Slate's Jack Shafer does a great job of deconstructing Newsweek's bogus story on the supposed increase in teen prostitution among (yikes!) middle-class girls (they need money to buy the newest clothes, dontcha know?).
Shafer points to the "wobbly nut-graf assertion" in which the author is supposed to lay out the story's basis and writes:
This paragraph, the fulcrum upon which the remainder of the article rests, doesn't convince. If law-enforcement officials say there is "a marked increase in teen prostitution," but "solid numbers are difficult to come by," what exactly are we to make of the "hundreds of thousands" figure that follows? Is Smalley saying that there are hundreds of thousands of teen prostitutes? Or that there are "hundreds of thousands" more teen prostitutes than there once were?

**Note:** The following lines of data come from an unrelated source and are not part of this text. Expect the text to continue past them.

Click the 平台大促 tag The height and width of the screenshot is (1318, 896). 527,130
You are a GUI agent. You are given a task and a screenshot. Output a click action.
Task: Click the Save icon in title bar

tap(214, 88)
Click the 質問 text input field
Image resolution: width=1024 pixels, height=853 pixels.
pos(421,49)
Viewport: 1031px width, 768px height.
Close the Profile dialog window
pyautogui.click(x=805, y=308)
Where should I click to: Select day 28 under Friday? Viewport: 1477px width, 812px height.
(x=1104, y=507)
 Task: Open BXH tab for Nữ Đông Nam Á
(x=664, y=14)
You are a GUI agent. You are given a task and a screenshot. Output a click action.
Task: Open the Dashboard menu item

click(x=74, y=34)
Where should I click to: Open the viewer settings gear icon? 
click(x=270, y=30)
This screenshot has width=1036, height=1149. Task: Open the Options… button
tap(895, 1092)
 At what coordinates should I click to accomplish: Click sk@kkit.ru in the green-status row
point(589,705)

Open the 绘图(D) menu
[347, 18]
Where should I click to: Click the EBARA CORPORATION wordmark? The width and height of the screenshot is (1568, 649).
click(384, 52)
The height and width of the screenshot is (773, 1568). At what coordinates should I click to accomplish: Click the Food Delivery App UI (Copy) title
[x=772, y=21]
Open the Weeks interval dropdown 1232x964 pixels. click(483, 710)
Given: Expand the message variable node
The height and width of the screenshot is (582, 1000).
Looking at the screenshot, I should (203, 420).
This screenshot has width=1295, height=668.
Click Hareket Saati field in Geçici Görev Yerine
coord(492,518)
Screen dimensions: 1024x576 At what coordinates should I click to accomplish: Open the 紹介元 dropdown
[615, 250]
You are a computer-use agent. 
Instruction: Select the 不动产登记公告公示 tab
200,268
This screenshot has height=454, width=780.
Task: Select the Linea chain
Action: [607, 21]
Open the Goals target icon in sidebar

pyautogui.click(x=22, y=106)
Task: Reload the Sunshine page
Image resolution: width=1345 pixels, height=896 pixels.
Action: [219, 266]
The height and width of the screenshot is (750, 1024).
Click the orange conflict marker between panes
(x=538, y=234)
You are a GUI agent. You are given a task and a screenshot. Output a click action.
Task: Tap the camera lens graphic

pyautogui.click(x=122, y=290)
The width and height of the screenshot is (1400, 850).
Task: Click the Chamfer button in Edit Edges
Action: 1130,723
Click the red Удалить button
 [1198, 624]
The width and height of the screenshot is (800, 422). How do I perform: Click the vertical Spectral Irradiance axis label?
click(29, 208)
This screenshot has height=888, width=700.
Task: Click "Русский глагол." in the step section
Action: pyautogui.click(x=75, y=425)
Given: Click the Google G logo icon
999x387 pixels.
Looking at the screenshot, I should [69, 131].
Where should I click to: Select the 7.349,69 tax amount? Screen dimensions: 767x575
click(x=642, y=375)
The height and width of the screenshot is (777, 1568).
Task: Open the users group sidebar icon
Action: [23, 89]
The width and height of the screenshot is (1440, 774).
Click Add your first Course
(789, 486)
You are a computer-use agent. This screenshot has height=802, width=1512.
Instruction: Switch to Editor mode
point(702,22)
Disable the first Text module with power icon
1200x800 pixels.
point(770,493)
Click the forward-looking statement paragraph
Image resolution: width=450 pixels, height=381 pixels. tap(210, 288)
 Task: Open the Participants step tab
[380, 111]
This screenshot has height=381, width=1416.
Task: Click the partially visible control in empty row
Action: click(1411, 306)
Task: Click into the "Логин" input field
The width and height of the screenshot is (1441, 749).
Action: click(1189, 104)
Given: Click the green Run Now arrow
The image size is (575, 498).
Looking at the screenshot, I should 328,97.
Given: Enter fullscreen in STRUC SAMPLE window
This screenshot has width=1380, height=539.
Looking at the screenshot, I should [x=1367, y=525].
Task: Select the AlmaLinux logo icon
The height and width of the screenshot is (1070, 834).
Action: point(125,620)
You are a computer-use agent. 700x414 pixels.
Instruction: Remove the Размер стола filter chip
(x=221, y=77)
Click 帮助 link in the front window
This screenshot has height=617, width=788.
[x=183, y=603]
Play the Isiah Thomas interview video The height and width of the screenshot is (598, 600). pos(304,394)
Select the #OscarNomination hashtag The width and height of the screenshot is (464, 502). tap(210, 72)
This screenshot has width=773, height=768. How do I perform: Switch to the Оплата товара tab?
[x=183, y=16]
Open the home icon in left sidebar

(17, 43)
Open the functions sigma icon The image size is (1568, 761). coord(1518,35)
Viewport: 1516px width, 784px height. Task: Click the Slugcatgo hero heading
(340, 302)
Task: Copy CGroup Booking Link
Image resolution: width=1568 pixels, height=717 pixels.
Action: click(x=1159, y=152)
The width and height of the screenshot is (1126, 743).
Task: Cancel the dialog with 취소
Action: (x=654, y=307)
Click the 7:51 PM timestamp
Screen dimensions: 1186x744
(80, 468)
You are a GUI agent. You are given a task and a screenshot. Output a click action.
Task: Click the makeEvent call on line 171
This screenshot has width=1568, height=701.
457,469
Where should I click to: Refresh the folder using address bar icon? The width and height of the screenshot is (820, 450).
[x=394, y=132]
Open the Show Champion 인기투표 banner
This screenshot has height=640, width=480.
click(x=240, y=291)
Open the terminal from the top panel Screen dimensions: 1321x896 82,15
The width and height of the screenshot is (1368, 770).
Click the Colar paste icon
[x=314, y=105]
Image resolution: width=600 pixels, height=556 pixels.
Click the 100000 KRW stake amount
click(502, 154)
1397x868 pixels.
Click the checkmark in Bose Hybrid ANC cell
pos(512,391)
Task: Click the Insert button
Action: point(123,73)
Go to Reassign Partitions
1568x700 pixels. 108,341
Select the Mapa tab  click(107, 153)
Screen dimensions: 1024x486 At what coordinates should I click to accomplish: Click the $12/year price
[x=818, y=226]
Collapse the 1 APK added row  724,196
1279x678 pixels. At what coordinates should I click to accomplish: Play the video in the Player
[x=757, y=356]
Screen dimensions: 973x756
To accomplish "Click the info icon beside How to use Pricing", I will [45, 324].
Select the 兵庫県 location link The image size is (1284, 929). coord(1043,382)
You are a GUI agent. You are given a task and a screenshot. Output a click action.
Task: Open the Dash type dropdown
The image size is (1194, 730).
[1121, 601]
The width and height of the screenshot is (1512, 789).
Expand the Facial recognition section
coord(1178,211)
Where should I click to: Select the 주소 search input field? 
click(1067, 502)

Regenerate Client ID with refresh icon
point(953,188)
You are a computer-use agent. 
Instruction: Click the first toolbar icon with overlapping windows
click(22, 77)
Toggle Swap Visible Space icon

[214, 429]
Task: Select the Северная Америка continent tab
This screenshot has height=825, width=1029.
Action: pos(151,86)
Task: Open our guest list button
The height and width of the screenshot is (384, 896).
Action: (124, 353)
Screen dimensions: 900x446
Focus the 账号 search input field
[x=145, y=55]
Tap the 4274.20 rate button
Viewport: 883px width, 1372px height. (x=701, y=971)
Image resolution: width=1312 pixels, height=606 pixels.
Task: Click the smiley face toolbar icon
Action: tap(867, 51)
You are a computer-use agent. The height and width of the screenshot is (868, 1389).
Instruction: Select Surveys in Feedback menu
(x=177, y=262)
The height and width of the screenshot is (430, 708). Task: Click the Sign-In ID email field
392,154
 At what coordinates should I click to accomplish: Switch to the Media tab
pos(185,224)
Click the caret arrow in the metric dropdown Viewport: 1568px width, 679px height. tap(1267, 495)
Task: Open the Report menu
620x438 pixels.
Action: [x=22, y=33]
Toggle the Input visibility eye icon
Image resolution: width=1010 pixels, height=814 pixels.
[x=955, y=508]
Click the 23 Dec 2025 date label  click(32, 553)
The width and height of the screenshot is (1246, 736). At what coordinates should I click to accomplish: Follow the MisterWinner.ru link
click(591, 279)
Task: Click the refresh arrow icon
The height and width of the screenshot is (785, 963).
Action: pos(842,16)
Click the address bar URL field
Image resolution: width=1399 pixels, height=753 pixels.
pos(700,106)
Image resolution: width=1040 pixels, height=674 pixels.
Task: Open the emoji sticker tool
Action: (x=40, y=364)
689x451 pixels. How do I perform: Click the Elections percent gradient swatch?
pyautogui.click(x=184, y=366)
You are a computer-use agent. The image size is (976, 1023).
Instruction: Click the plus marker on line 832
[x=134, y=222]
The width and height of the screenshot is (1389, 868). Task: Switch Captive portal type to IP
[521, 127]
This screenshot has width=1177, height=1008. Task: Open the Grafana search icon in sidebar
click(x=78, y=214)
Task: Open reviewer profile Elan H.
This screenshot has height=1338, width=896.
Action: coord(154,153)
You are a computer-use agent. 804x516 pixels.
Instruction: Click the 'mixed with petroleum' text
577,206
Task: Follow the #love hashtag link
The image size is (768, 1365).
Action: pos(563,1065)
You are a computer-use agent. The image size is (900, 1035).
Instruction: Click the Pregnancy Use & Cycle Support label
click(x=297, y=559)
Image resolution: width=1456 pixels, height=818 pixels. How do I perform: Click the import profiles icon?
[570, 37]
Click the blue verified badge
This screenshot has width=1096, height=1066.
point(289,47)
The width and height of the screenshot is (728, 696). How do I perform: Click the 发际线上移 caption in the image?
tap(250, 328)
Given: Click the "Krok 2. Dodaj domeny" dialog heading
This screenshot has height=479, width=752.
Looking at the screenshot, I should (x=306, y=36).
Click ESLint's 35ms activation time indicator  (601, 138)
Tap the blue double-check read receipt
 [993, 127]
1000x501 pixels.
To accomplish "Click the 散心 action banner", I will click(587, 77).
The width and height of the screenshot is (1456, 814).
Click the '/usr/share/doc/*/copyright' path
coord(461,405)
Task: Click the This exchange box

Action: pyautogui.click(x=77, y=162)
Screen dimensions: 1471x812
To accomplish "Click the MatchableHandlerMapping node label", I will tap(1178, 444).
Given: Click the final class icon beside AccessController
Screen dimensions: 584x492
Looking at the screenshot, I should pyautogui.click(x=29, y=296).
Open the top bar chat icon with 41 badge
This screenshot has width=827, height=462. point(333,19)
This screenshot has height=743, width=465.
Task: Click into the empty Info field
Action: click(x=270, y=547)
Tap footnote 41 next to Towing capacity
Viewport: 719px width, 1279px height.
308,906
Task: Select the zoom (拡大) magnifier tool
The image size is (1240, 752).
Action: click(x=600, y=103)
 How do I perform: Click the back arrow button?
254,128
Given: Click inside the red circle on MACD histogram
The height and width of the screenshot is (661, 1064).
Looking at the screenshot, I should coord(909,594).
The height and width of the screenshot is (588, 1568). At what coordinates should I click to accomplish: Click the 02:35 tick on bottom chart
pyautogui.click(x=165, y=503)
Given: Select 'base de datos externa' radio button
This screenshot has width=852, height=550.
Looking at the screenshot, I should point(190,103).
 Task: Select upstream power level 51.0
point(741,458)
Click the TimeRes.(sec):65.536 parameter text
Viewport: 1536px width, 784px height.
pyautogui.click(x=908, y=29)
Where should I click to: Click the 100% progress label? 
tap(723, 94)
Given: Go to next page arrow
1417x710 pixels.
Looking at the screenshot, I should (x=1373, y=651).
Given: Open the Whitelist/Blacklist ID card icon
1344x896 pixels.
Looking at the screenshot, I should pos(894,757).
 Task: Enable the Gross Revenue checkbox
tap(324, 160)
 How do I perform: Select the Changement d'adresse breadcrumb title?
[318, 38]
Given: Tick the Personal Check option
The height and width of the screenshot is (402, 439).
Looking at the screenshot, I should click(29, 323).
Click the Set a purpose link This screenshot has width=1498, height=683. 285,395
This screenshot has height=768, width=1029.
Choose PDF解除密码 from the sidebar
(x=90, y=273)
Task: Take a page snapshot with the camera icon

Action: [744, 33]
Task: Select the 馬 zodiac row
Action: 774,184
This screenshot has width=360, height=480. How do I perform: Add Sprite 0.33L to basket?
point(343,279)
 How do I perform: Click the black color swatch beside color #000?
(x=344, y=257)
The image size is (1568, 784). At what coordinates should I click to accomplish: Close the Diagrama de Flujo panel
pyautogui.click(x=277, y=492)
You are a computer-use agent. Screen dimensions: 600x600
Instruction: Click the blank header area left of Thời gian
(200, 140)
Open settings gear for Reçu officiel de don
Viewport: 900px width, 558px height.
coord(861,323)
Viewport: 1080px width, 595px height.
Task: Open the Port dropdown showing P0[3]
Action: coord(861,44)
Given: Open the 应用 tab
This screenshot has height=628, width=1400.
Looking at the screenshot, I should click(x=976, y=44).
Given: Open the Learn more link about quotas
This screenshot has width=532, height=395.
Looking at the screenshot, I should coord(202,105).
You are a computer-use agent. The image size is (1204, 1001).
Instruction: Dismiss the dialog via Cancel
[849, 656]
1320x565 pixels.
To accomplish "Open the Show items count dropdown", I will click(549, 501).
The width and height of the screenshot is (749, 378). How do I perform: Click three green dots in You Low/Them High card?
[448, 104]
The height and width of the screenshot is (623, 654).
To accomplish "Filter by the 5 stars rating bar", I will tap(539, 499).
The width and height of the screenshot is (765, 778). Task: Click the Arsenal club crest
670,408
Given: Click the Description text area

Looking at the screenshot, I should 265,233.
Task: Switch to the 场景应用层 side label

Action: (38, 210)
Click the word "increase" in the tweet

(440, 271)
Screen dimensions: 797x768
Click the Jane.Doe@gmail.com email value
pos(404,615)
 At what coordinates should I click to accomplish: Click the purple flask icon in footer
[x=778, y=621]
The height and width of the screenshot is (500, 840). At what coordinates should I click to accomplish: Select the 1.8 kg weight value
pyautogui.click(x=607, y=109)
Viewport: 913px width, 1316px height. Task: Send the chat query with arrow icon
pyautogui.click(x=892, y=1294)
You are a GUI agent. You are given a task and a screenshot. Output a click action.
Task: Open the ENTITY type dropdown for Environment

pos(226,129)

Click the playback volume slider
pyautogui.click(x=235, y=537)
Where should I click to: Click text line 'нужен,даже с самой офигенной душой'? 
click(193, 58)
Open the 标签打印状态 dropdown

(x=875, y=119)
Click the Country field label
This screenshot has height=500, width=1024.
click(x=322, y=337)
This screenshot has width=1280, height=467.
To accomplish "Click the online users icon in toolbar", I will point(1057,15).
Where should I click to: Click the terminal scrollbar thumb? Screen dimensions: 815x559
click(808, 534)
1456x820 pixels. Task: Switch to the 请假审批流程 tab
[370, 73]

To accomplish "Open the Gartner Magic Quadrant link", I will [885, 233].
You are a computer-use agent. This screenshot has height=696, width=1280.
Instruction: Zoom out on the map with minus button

If that's the case, how reliable is a study that advances such a vague number? Over what period was this "government-sponsored" population study of teen prostitutes conducted? And who conducted it? Smalley neglects to point her readers to her primary source.
This is media criticism at its best. Like many stories involving teens, sex, the Internet, drugs, and a few other topics, Newsweek's teen pro story manages to see print while dodging the sort of (er) smell test that zoning board stories are routinely subjected to.
Reason debunked Rolling Stone's recent iteration of another journalistic chestnut, "the new drug of choice story," a while back.